(Dataset entries)
>>
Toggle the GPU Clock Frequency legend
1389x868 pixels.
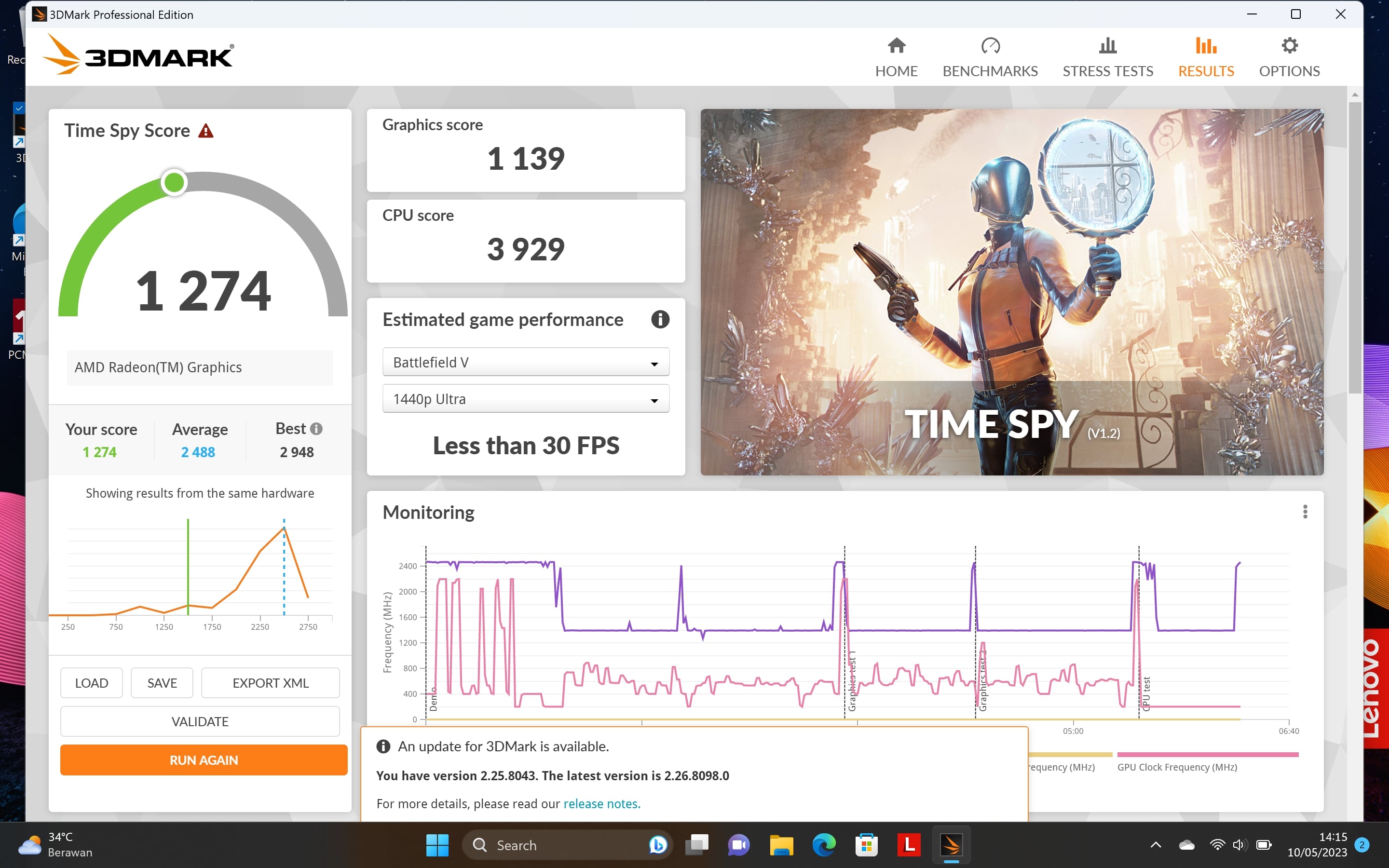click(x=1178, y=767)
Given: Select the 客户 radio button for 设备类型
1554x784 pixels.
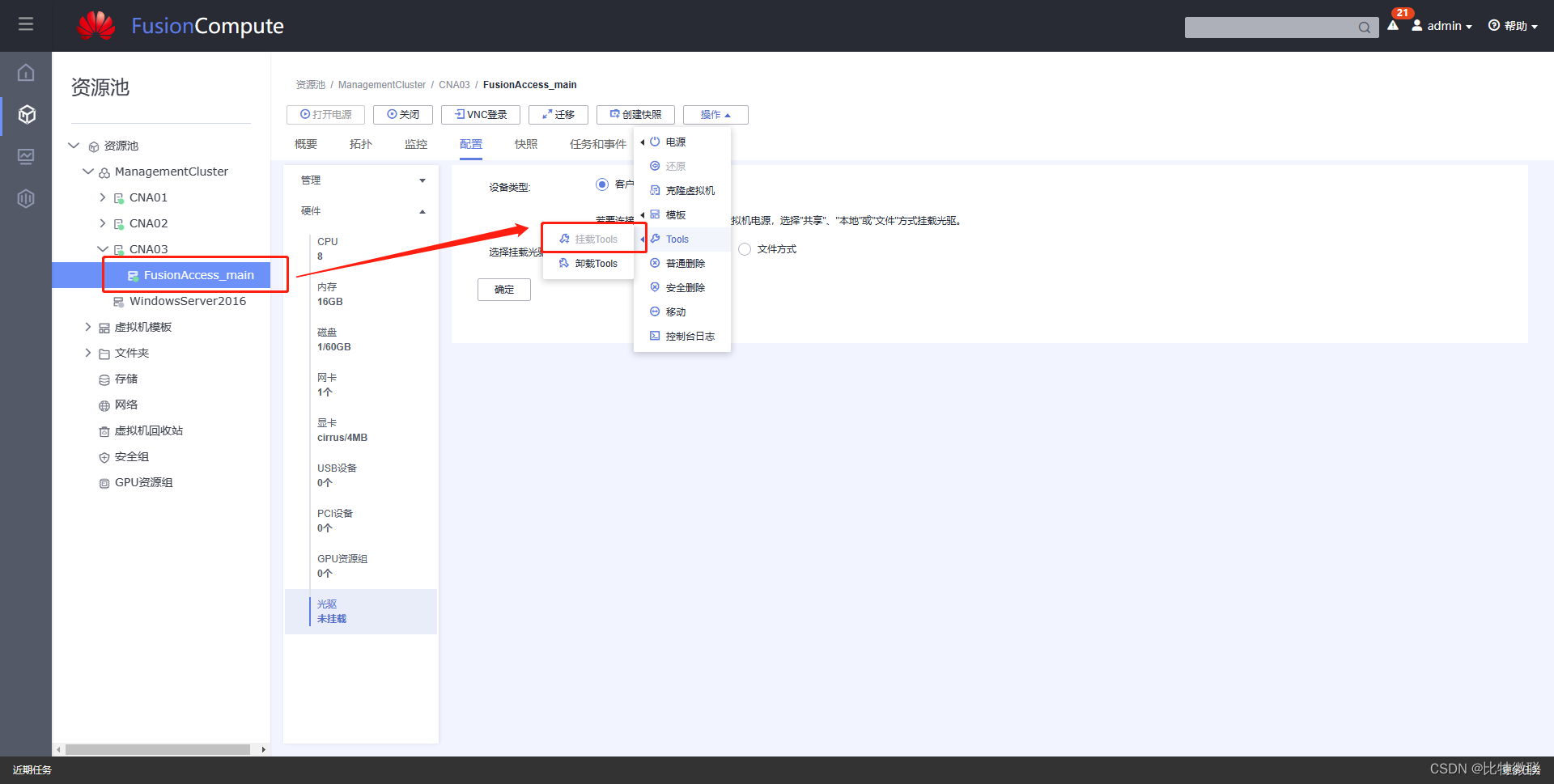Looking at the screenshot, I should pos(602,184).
<<
- **Exercise prompt**
I need the entries printed exactly, with each picture left out.

- **Response to the task**
Toggle the GPU Clock Frequency legend
1389x868 pixels.
click(x=1178, y=767)
Given: Select the 客户 radio button for 设备类型
1554x784 pixels.
Looking at the screenshot, I should pos(602,184).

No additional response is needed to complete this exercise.